**Task details:** The entries below are to be repeated exactly, and their pictures left out.

**Collected data entries:**
--*--

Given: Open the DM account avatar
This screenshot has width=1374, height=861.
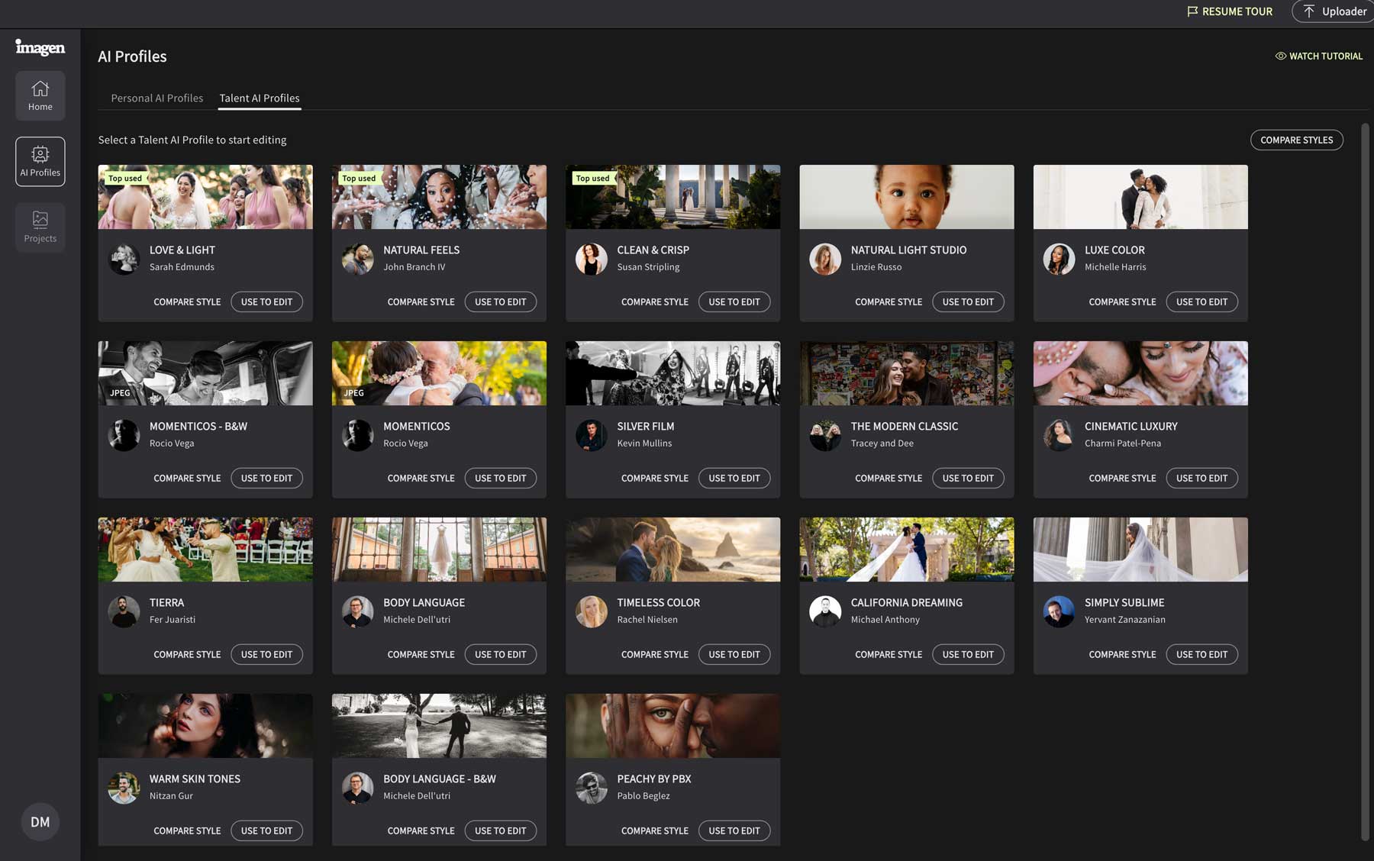Looking at the screenshot, I should tap(40, 822).
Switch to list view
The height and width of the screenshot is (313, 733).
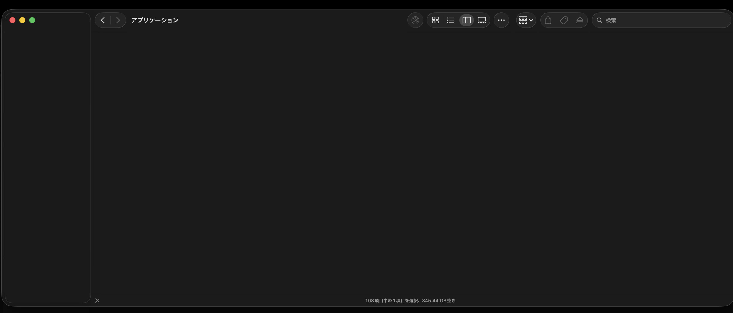[450, 20]
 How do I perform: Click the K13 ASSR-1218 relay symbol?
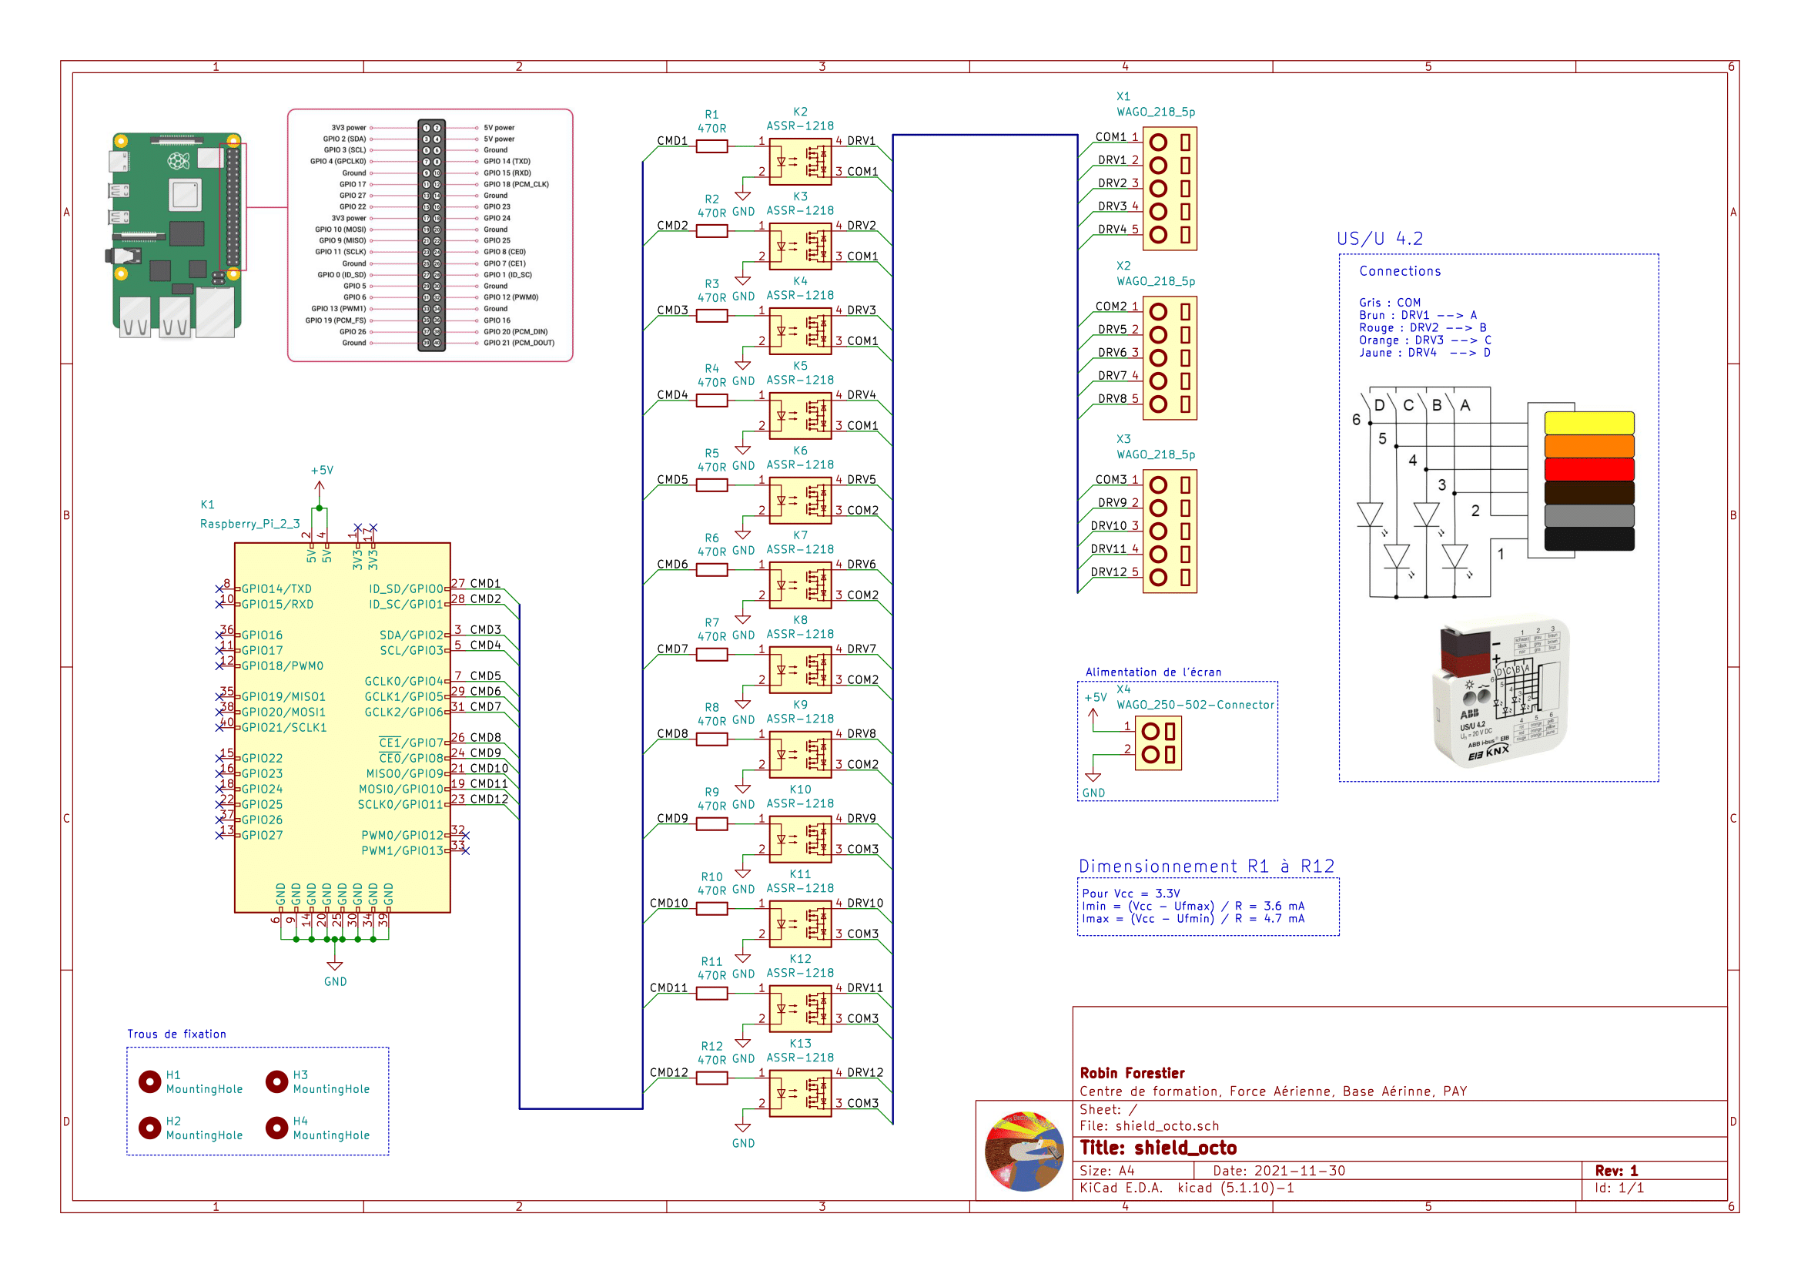800,1093
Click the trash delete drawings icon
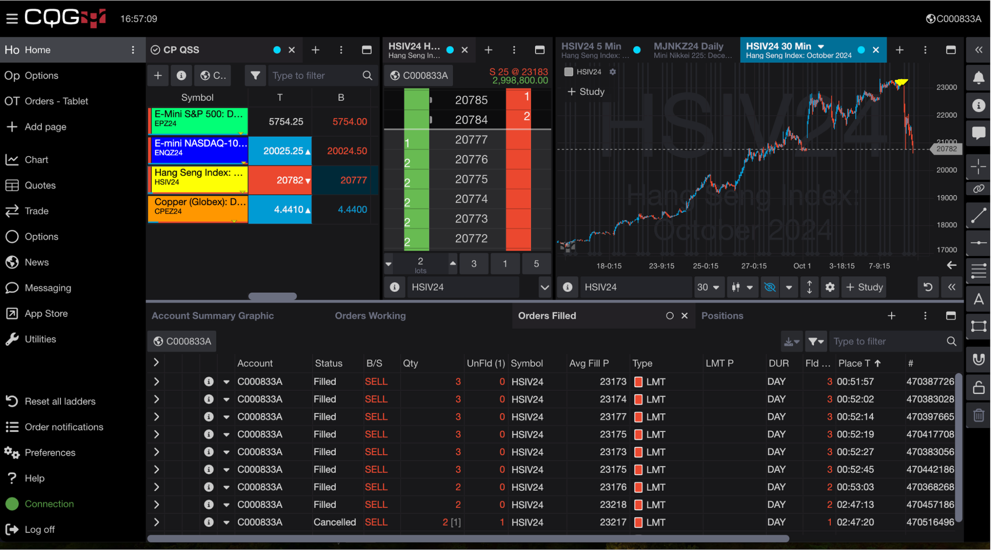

--*--

**Exercise answer:**
Given: Open the DM account avatar
This screenshot has width=1374, height=861.
Looking at the screenshot, I should tap(40, 822).
Switch to list view
The height and width of the screenshot is (313, 733).
[450, 20]
 How do I perform: Click the K13 ASSR-1218 relay symbol?
800,1093
Click the trash delete drawings icon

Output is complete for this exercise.